Work required:
Leave out the pictures, then output the lines of the records below from the first through the one containing "Given: Select the φ20mm 2 active bolt text".
START Data provided
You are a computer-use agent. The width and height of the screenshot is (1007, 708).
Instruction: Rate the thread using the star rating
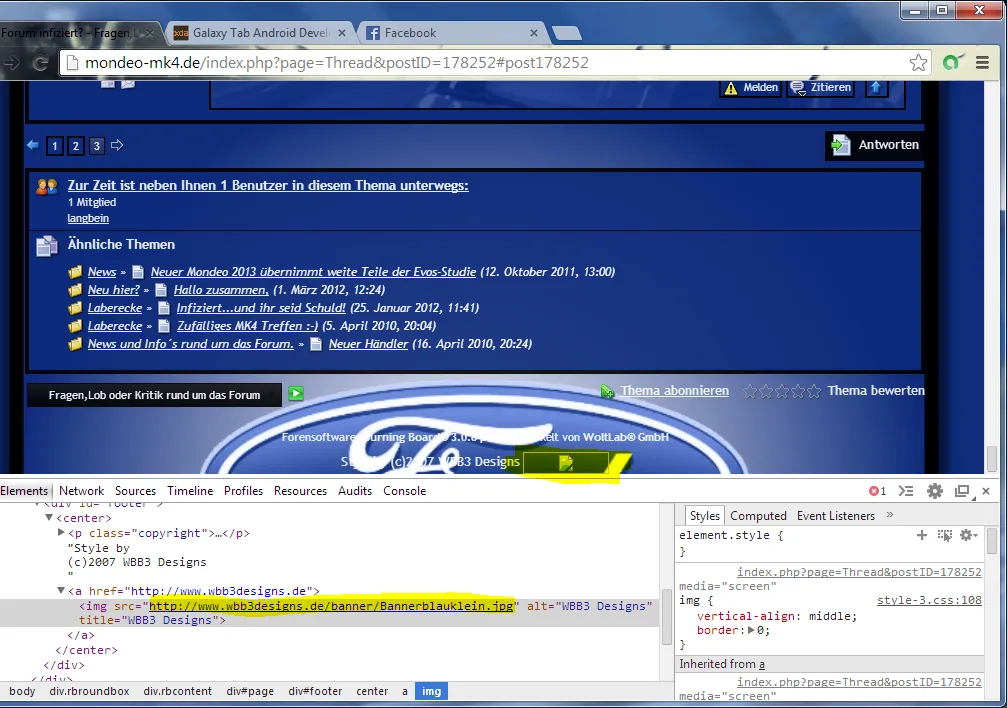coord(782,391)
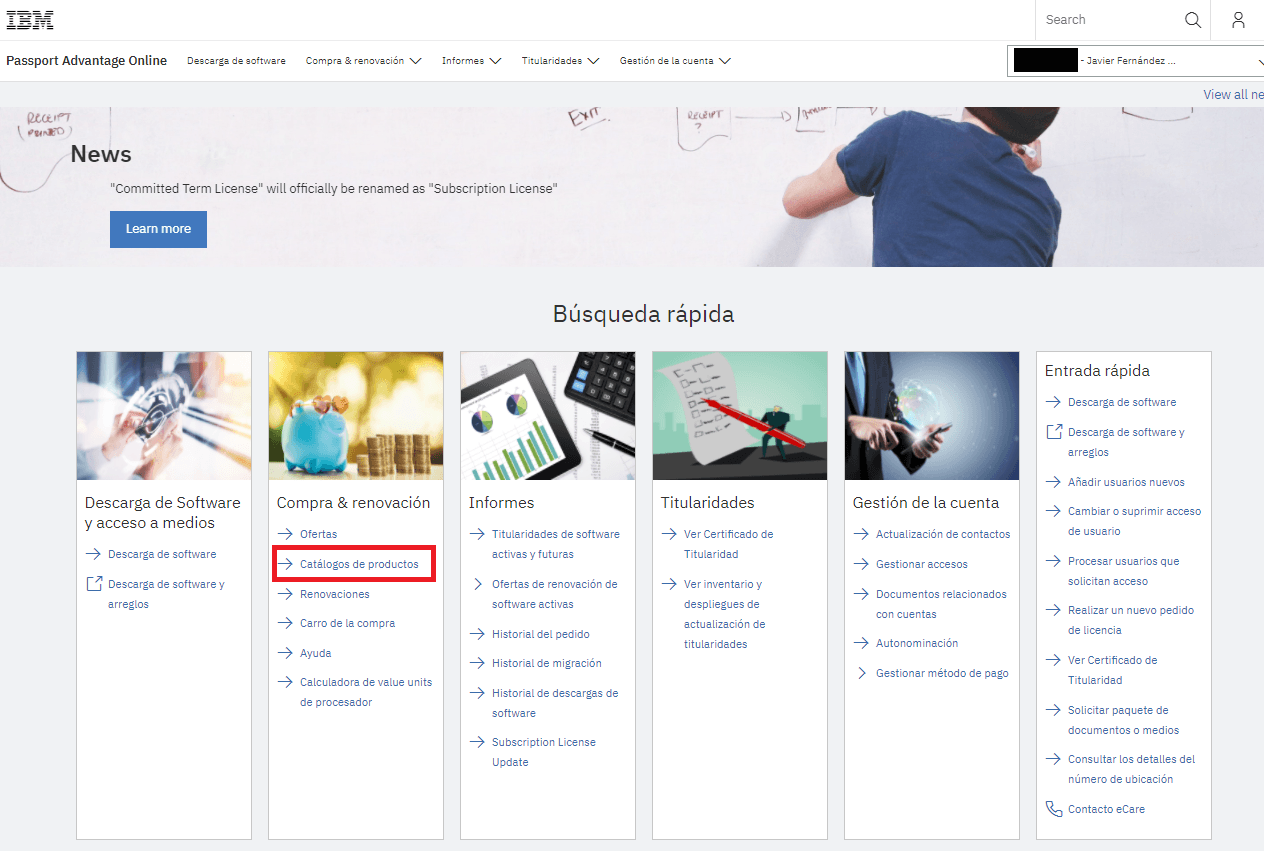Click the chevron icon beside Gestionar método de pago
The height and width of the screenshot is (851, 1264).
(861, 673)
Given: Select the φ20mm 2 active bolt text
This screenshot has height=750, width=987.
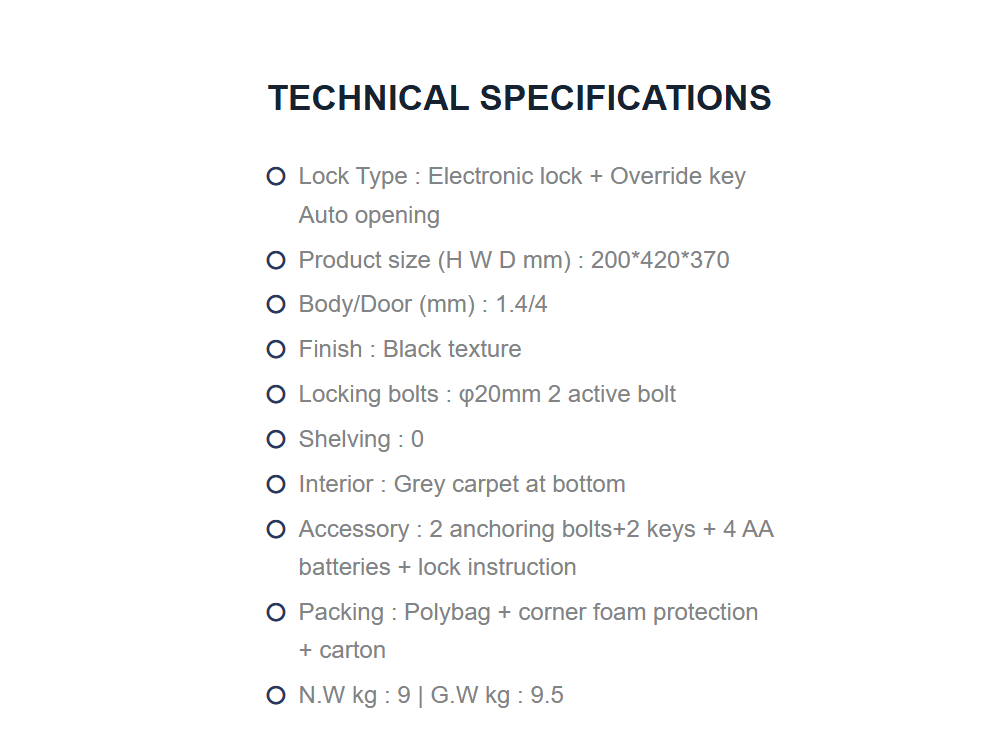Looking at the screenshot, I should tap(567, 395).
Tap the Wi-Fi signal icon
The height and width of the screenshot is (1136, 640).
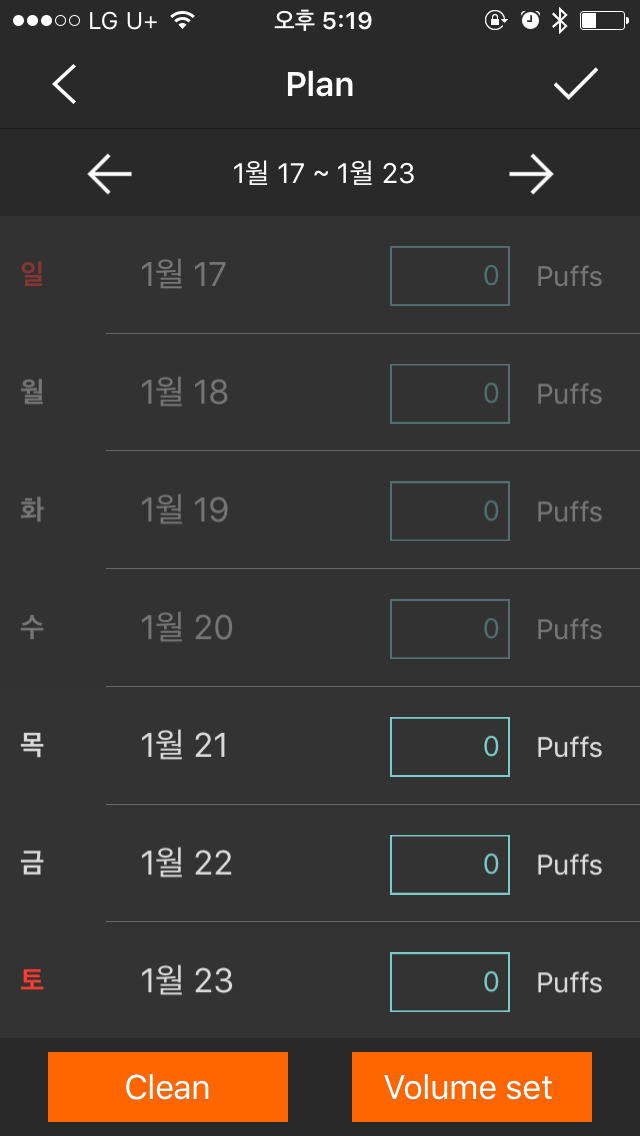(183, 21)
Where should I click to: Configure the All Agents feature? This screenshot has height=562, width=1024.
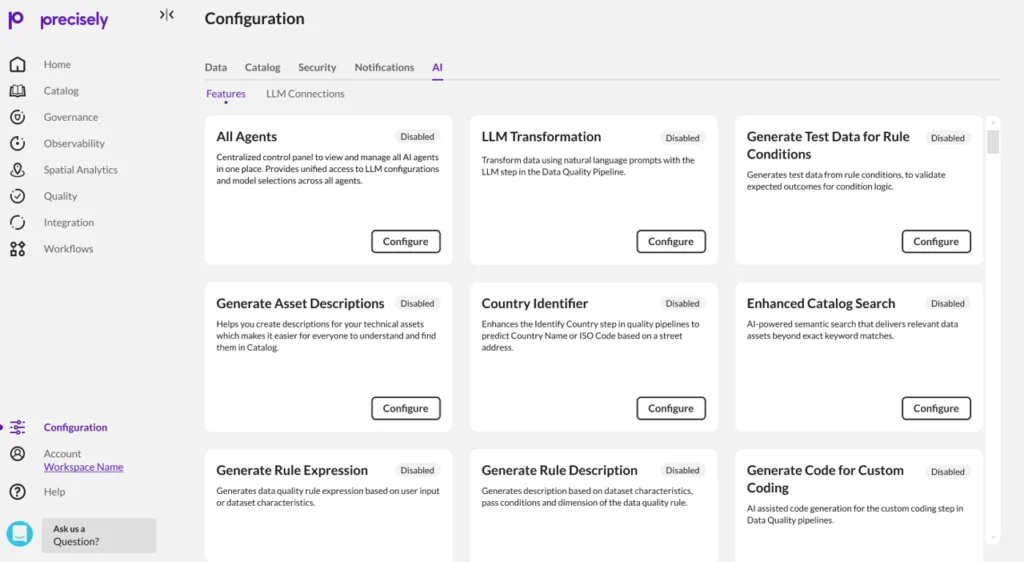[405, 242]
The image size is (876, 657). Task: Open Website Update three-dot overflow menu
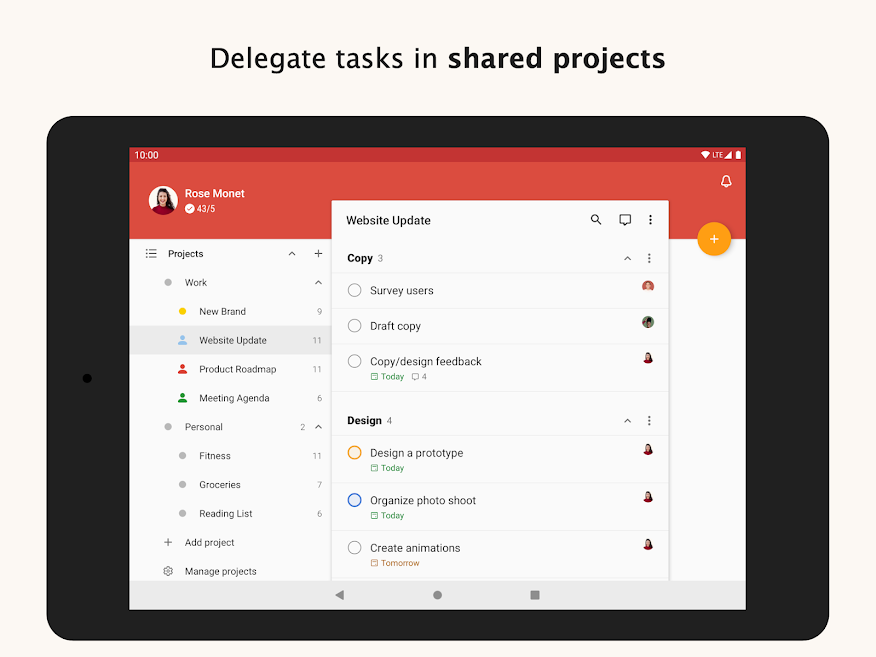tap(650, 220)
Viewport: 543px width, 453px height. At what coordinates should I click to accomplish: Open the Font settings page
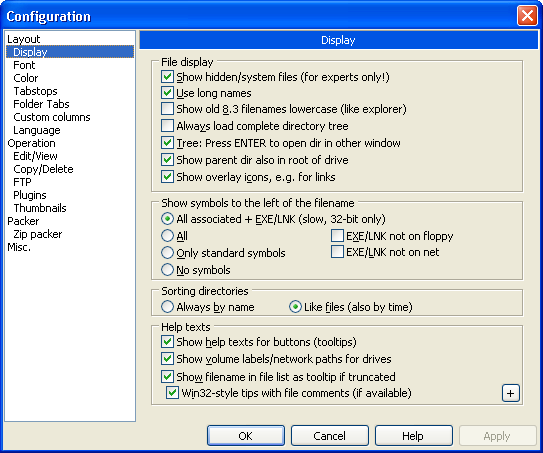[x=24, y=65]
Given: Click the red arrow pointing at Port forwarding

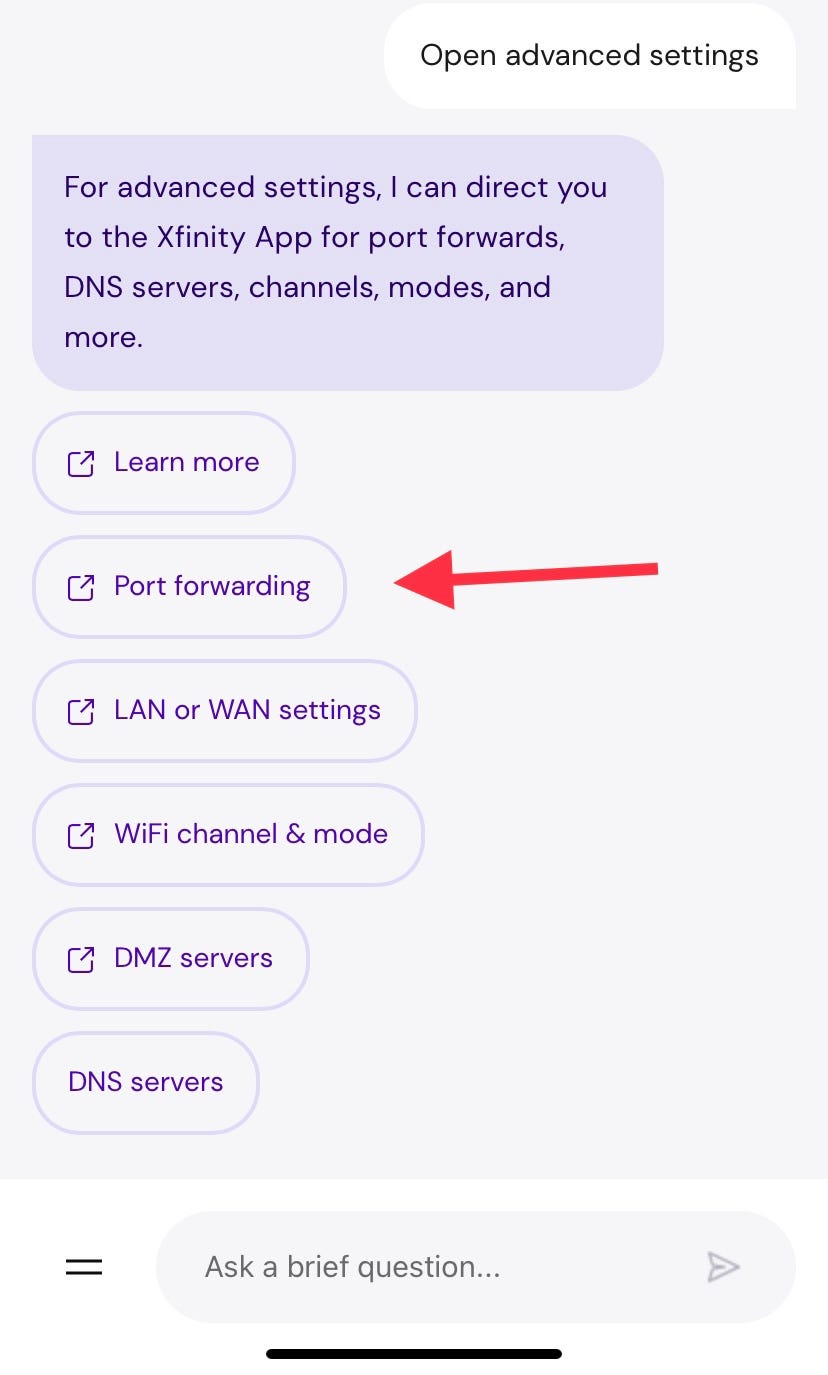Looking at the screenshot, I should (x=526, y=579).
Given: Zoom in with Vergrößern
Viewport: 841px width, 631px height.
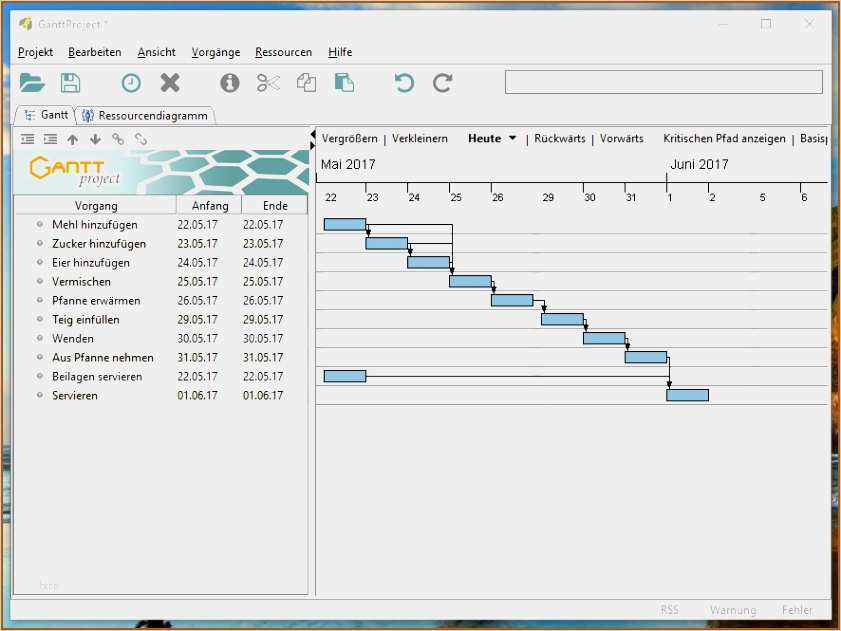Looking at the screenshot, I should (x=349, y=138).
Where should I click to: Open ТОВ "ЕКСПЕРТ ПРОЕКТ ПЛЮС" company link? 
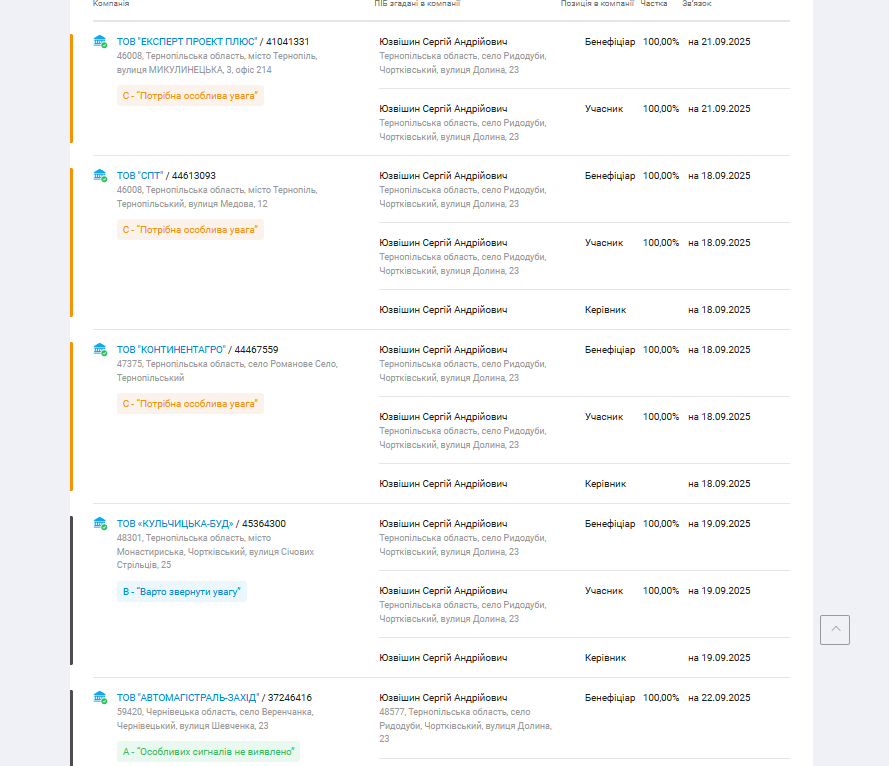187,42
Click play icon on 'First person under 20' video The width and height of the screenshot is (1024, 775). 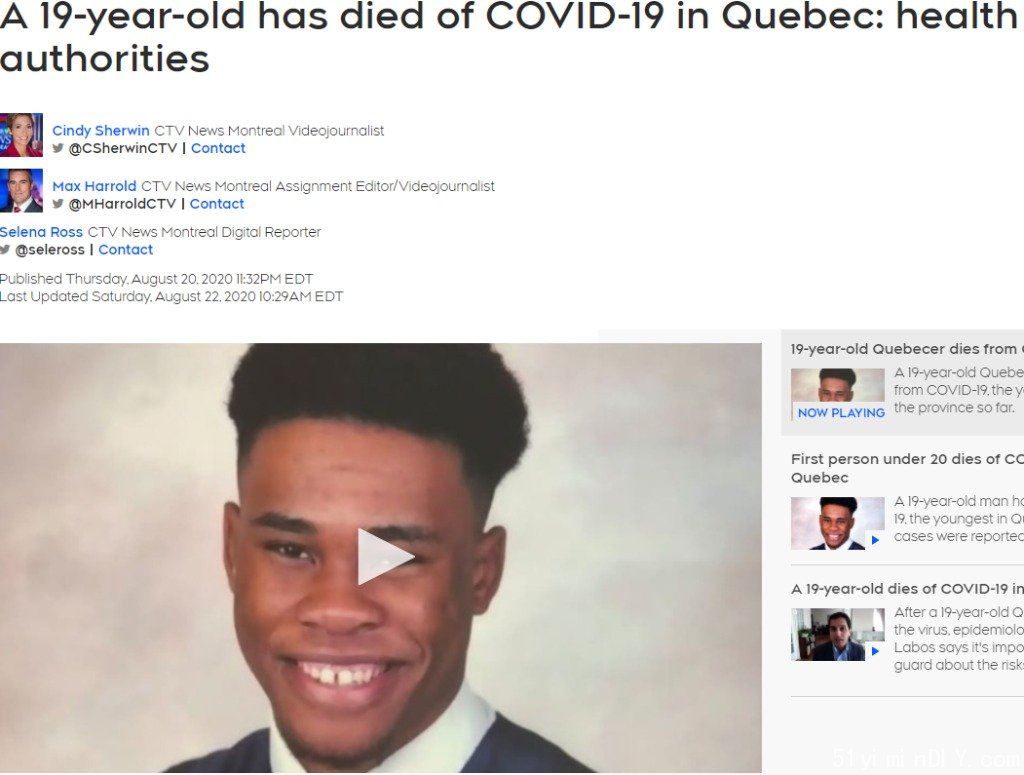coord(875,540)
END Data provided
Task result:
You are a computer-use agent. The width and height of the screenshot is (1007, 708).
Instruction: Rate the thread using the star rating
coord(782,391)
Click the chevron icon beside Gestionar método de pago
The height and width of the screenshot is (851, 1264).
(861, 673)
Given: Select the φ20mm 2 active bolt text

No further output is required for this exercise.